DCN Scraping

A webscarping and data collection tool to gain some insight into the number and types of public projects awarded to construction companies around Toronto.

Inspiration

I have a civil engineer friend who, some time ago, was working as a project estimator at a well known construction company in Toronto. One day we get to talking and he tells me that his company has someone who spends hours browsing the Daily Commercial News website in search of job certificates awarded to their competitors. They then spend more time manually entering this data and creating spreadsheets. This irked me, as I have a firm belief that people should be performing meaningful work not mundane tasks. So I set out to create a tool that will reduce the time to collect this information from weeks to a couple of minutes. Thus the idea was born.

Design and Implementation

The tool itself is broken down into submodules that each perform a single overarching task. For simplicity these submodules are located in the collector package. The task can be broken down into four subtasks (submodules); searching, scraping, save as json, save as excel.

Searching: The links module

The functions in this module search the dcn website for all certificates issued under a certain name and then retrieve the urls for each certificate issued under the company name.

Scraping: The certParser module

This module provides functions to scrape each of the provided links and retrieve the certificate data in the desired format.

Save as json: jsonConv module

This module provides functions to write data and read data as json. This was done in an effort to build a local database of certificates that would represent the data avaialble on dcn.

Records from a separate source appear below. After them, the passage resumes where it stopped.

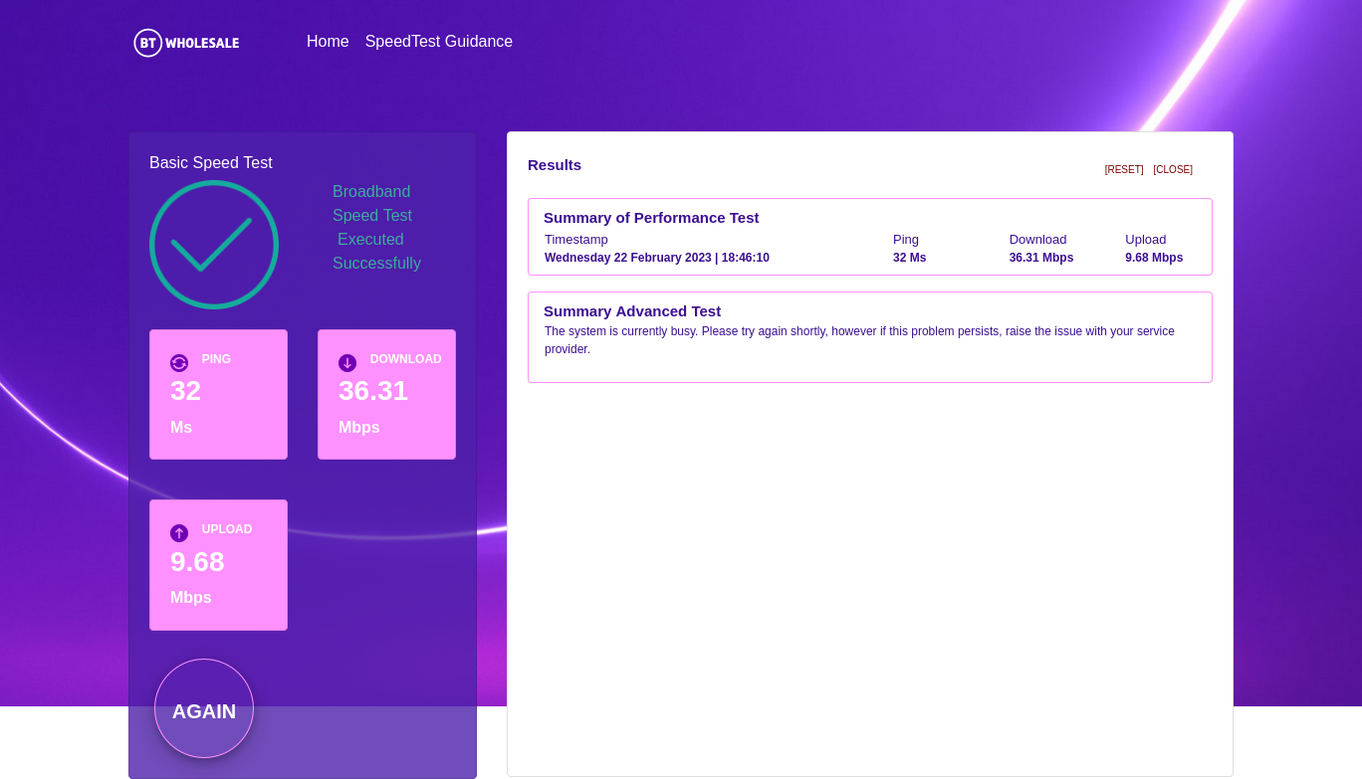Click the Summary Advanced Test panel
The height and width of the screenshot is (779, 1362).
tap(869, 336)
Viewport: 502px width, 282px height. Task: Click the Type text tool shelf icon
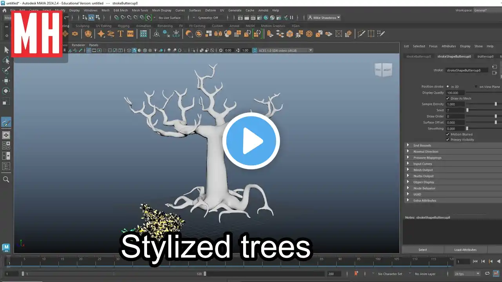coord(120,34)
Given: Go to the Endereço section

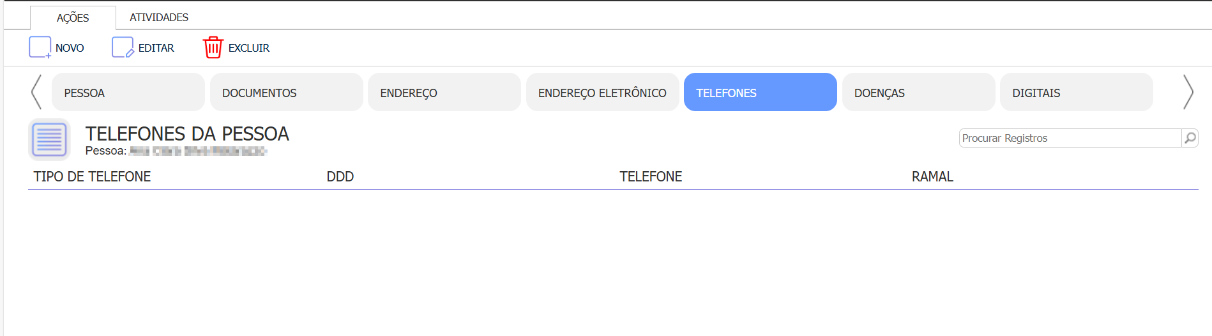Looking at the screenshot, I should tap(444, 93).
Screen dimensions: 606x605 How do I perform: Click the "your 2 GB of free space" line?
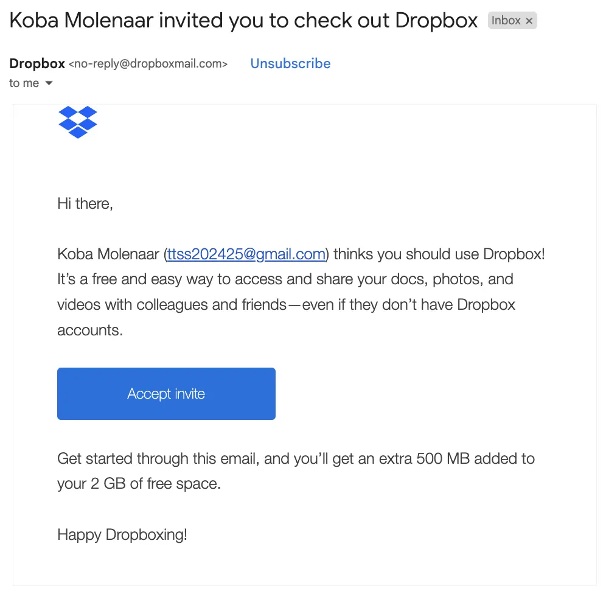tap(139, 484)
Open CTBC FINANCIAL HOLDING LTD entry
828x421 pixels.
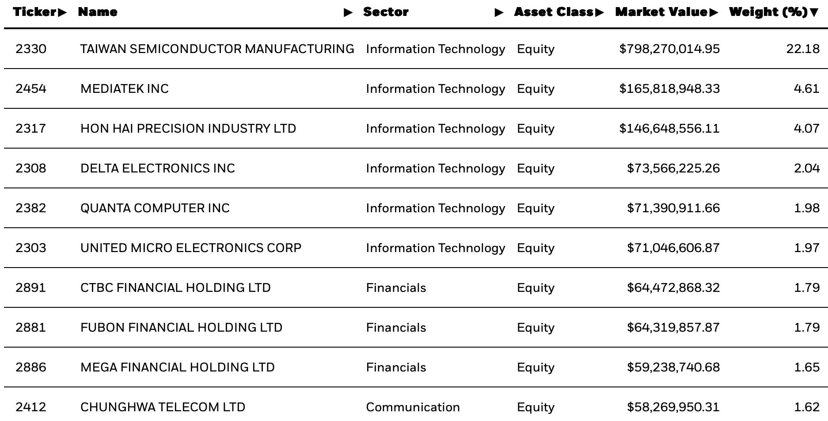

Save as excel: excel module

This module creates excel sheets for each individual company and also provides a function to append data to the desired sheet row by row.

Result

While I didn’t gain any monetary value from this, it was good exercise in web scraping and converting data to multiple formats as well as automating a very labour intensive task. Also had the added benefit of making my friend look good. You can check out the retrieved data in the data folder in this repo and as always code suggestions and crticisms are welcomed.